All of these men were indicted by federal grand juries, found guilty by federal juries and had their convictions upheld by appeals courts. While The Guardian makes it seem as if the cases against these men were slim, retired FBI special agent John Brennan — who worked in the Mobile field office at the time — told The Daily Caller that getting public corruption convictions is no easy task.
“To convict a politician it’s much more difficult,” Brennan said. “In public corruption and white collar it’s always that they intended for things to happen the way they happened.” The retired FBI agent added, “To get a jury to understand the case and then to believe that the defendant intended to to do it requires substantial proof. And the whole appellate process affirmed all the convictions and they don’t do that on slim evidence.”
Besides arguing that these cases Sessions’ office pursued were slim, The Guardian reporters also focused on the fact that these were all local Democrats. A key bit of context missing from the article was that Mobile at the time was essentially a single-party Democrat town. Chris Galanos, a Democrat who served as Mobile’s District Attorney for 15 years, told TheDC that the town at the time was primarily Democrat, something Brennan also confirmed.
Galanos was also involved in the prosecutions of Mims and Owens, as the case originally started in the district attorney’s office before he asked for federal assistance. “Those cases were based on their merits. I am a Democrat, I was a Democrat back then and I never sensed that there never was an ulterior motive on Jeff’s part,” Galanos told TheDC. Then-U.S. Attorney Sessions was also involved in the prosecution of a local Republican party leader, and advocating upholding the conviction of Republican Gov. Guy Hunt
Brennan also denied that any “hit list” of Democratic politicians existed, and a Department of Justice review at the time found this allegation by Owens’ attorney “utterly without foundation.”

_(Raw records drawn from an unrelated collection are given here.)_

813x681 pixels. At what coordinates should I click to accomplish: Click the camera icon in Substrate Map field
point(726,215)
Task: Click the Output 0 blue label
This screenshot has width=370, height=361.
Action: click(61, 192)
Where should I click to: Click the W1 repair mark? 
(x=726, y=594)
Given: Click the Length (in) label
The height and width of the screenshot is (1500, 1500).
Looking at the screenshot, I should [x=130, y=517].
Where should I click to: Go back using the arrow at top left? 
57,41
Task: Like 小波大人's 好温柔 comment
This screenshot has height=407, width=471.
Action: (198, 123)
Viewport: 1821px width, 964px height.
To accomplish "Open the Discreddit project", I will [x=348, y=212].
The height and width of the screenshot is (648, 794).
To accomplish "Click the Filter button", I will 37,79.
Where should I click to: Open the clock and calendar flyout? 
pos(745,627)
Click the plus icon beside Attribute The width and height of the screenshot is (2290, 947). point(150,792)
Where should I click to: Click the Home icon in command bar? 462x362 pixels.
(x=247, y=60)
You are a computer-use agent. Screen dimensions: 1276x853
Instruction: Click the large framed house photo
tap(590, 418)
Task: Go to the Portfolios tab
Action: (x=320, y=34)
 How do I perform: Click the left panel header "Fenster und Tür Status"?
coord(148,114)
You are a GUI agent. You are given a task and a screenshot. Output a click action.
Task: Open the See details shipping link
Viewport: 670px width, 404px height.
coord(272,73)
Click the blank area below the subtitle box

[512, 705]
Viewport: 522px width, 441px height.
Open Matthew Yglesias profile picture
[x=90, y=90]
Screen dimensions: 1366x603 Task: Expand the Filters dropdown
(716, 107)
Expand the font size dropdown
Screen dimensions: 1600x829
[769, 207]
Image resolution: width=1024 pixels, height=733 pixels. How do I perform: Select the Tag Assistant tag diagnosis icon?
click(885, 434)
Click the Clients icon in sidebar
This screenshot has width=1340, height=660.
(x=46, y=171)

In addition to a Democrat having a key role in these convictions, the assistant U.S. attorney who delivered the closing argument in the Mims case, Ginny Grenade, would go on to become the federal judge who struck down Alabama’s ban on same-sex marriage.
Also, the three appellate court judges who upheld Greenough’s conviction were all Democratic appointees. Galanos told TheDC, “When you’re an elected official and you are criminally prosecuted and the first thing you hear from the defense is this is a politically motivated prosecution.”
He added, “jury verdicts obviously tend to negate that defense.”